> **Problem**
Find the line containing "Minecloud Lemmy (136, 21)" in the entries below. Restate it and each line after it, word for word, up to and including the line containing "join-lemmy.org (72, 879)".

> **Material to process**
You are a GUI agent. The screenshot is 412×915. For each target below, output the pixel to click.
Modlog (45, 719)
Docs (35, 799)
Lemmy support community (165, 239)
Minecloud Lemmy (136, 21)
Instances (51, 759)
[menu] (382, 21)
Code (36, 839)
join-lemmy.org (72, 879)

...

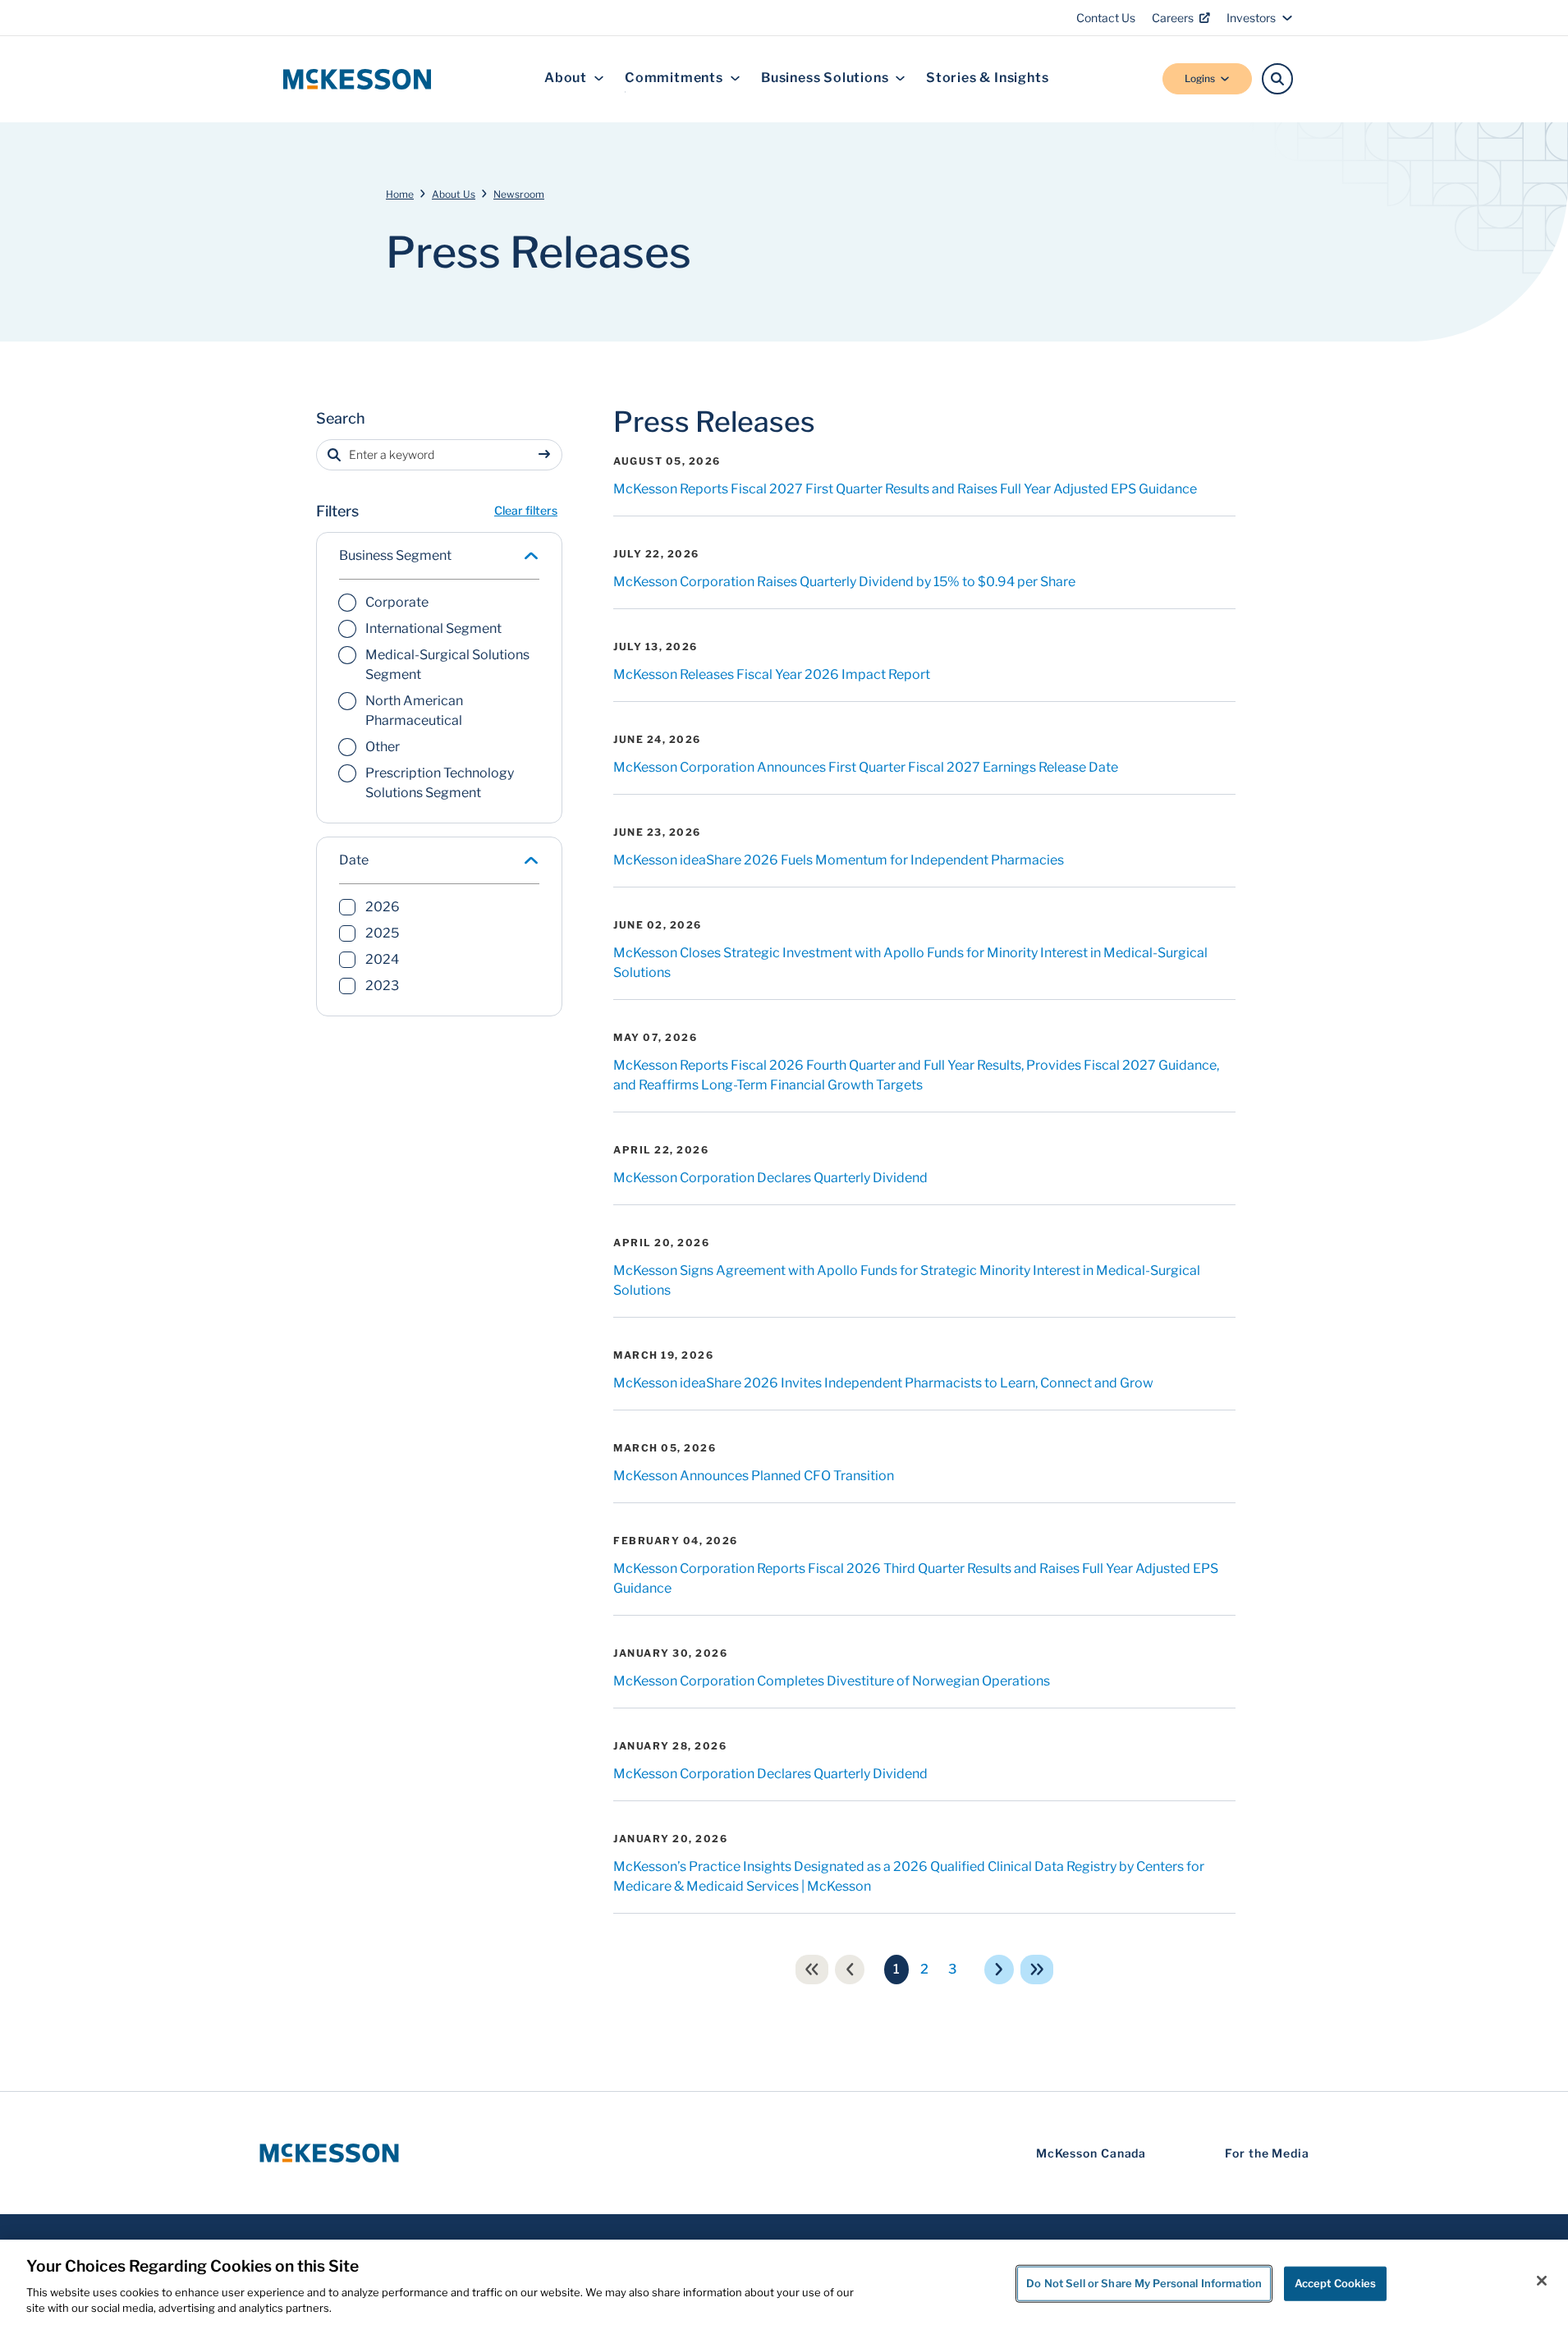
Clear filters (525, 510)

> **Answer section**
Minecloud Lemmy (136, 21)
Instances (51, 759)
[menu] (382, 21)
Code (36, 839)
join-lemmy.org (72, 879)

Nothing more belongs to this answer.